Noah Corwin, Syosset High School,
Harold Metcalf and John Noé,
Laser Teaching Center, University at Stony Brook 11794-3800.
A hologram is the recording upon photographic film of the interference
pattern caused by two beams of laser light, one direct from the laser and
one which has reflected from an object in its path. The beam that is
directed at the object is called the object beam, while the beam that goes
directly to the photographic plate is called the reference beam. The
hologram provides more information than a traditional photograph provides.

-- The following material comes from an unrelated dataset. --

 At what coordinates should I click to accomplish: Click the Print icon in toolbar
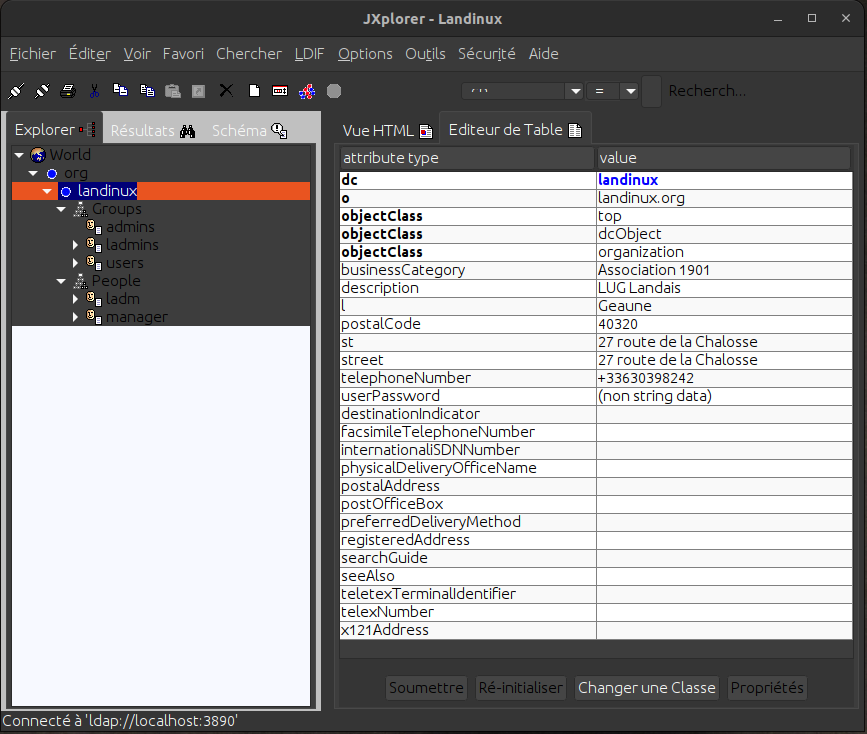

When the hologram is viewed, the reconstructed object looks
three-dimensional and its appearance changes with the viewing angle. A
computer generated hologram is different in that the interference pattern
is created using a computer and a printer. The printed hologram is viewed
by methods similar to a regular hologram, for example, by shining laser
light through it.
The type of computer generated hologram that will be created in this project was described in a paper by Thad G. Walker, from the University of Wisconsin at Madison. His method involves manipulation of the pixel data in a two dimensional black and white image, using a simple program in the C programming language, which is provided within the paper. A typical image could be initials, or simple graphic. The program uses a Fourier transform, to convert the image into an interference pattern. When laser printed at high quality on transparency paper, a laser beam projected through the pattern from the right distance will recreate the two dimensional pattern of the original image.